И глаза безумца налились кровью, онъ бросился на сосѣда и сталъ бить его по лицу кулаками.
— Злой Масъ опять взбѣсился!—послышались голоса, и другіе преступники бросились на него, повалили, перегнули [361]такъ, что голова его очутилась между ногами, и крѣпко-накрѣпко связали его. Кровь готова была брызнуть у него изъ глазъ и изо всѣхъ поръ кожи.
— Вы убьете несчастнаго!—вскричалъ пасторъ и протянулъ руку на защиту грѣшника, который такъ жестоко страдалъ еще при жизни, но обстановка вдругъ опять измѣнилась.
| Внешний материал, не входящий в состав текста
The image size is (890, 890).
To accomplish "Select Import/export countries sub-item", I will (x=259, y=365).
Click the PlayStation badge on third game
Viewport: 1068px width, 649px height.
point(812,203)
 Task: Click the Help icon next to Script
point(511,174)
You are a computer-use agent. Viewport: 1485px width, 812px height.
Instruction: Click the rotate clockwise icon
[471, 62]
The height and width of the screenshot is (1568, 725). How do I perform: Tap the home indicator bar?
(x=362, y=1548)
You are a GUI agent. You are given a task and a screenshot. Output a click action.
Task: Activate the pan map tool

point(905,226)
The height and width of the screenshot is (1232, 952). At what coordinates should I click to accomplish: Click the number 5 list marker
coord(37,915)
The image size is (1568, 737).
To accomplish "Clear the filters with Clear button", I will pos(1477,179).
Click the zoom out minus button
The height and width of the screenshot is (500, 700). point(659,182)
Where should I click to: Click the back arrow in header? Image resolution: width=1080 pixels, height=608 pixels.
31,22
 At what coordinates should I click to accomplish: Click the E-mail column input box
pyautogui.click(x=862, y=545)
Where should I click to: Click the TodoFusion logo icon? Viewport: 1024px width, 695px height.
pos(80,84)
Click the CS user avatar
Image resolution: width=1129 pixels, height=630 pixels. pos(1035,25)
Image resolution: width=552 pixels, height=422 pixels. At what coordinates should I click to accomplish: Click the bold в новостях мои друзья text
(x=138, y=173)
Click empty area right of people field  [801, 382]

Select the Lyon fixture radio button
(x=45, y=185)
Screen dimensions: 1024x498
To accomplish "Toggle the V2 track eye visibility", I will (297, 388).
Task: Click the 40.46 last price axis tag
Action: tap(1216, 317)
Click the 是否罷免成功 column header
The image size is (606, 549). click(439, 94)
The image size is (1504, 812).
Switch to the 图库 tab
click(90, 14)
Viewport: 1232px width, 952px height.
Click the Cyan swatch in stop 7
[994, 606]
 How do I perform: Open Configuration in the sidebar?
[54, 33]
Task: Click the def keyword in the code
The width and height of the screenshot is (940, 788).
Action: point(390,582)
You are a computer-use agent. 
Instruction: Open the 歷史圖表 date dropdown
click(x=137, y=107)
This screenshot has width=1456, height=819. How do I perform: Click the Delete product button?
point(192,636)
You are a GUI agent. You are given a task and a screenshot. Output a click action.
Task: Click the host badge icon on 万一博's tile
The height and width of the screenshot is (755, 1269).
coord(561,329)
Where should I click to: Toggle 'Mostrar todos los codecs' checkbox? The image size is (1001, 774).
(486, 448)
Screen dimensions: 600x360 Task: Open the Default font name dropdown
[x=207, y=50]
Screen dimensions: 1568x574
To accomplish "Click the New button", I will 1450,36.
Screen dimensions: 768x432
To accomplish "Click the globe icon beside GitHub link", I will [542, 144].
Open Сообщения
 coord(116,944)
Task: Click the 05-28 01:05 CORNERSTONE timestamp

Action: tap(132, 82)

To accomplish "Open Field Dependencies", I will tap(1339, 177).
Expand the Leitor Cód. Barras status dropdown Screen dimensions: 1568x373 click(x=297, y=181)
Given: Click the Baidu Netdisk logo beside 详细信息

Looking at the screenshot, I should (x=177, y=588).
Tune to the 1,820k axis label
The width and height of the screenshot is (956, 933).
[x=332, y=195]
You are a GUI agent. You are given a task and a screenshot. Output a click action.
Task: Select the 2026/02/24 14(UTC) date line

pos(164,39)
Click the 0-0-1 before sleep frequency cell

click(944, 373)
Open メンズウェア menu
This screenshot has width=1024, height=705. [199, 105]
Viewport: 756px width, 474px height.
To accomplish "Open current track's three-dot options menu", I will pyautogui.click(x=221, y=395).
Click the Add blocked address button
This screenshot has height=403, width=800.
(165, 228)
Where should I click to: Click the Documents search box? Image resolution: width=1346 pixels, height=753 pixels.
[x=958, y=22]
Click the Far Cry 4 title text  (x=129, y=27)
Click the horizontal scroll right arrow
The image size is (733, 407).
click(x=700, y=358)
И вотъ, они пролетали черезъ богатые дворцы, черезъ бѣдныя хижины; сладострастіе, зависть—всѣ смертные грѣхи проходили передъ ними. Ангелъ Возмездія громко перечислялъ грѣхи людей и затѣмъ все, что могло послужить въ ихъ оправданіе. Немногое можно было сказать въ защиту людей, но Богъ читаетъ въ сердцахъ, видитъ всѣ смягчающія обстоятельства, знаетъ, что грѣхъ бываетъ вольный и невольный, да и велика милость Его, Всемилосердаго, Всеблагого! И рука пастора дрожала, онъ не смѣлъ протянуть ее, чтобы сорвать волосъ съ головы грѣшника. Слезы ручьемъ полились изъ его глазъ, слезы милости и любви, которыя могутъ залить даже огонь преисподней.
Запѣлъ пѣтухъ.
— Милосердый Боже! Даруй же Ты ей тотъ покой, котораго не въ силахъ былъ доставить я!
— Я уже обрѣла его!—сказала тѣнь.—Меня привели къ тебѣ твои жестокія слова, мрачное недовѣріе къ Богу и къ Его творенію! Познай же душу людей! Узнай, что даже въ самыхъ злыхъ грѣшникахъ жива Божья искра! Она теплится въ ихъ душѣ, и ея благодатное пламя сильнѣе огня преисподней!..
Тутъ пасторъ почувствовалъ на своихъ губахъ крѣпкій поцѣлуй; было совсѣмъ свѣтло; ясное солнышко свѣтило въ окошки; жена его, живая, ласковая и любящая, разбудила его отъ сна, ниспосланнаго ему самимъ Богомъ.